> EXERCISE REQUIREMENTS
Whichever lines include the word "will", copy them as they appear in the data.
##### THE RECORDS #####
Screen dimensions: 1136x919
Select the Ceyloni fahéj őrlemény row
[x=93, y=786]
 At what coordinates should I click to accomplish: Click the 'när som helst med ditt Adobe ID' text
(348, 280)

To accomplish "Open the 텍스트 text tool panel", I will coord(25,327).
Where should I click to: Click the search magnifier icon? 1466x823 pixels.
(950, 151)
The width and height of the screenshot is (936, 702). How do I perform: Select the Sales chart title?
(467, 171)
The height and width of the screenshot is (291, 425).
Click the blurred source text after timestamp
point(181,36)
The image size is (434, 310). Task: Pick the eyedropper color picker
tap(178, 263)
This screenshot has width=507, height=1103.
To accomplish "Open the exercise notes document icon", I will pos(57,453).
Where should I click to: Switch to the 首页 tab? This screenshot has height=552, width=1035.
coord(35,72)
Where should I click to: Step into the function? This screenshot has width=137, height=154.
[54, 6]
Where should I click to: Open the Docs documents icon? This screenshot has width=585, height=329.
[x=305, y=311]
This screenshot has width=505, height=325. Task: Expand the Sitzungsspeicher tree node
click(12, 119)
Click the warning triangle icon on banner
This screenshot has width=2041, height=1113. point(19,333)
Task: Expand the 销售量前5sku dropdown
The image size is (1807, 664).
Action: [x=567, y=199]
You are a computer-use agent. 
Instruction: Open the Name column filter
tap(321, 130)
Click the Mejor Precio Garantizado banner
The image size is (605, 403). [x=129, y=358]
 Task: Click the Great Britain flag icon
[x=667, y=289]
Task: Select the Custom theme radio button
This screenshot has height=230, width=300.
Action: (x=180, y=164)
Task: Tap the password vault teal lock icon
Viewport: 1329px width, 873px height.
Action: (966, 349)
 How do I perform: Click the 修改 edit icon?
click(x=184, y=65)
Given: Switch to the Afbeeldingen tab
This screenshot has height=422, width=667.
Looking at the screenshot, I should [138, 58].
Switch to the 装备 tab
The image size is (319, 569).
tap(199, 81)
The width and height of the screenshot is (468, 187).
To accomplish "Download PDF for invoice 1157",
#####
> ANSWER
To accomplish "Open the 텍스트 text tool panel", I will coord(25,327).
To accomplish "Open the exercise notes document icon", I will pos(57,453).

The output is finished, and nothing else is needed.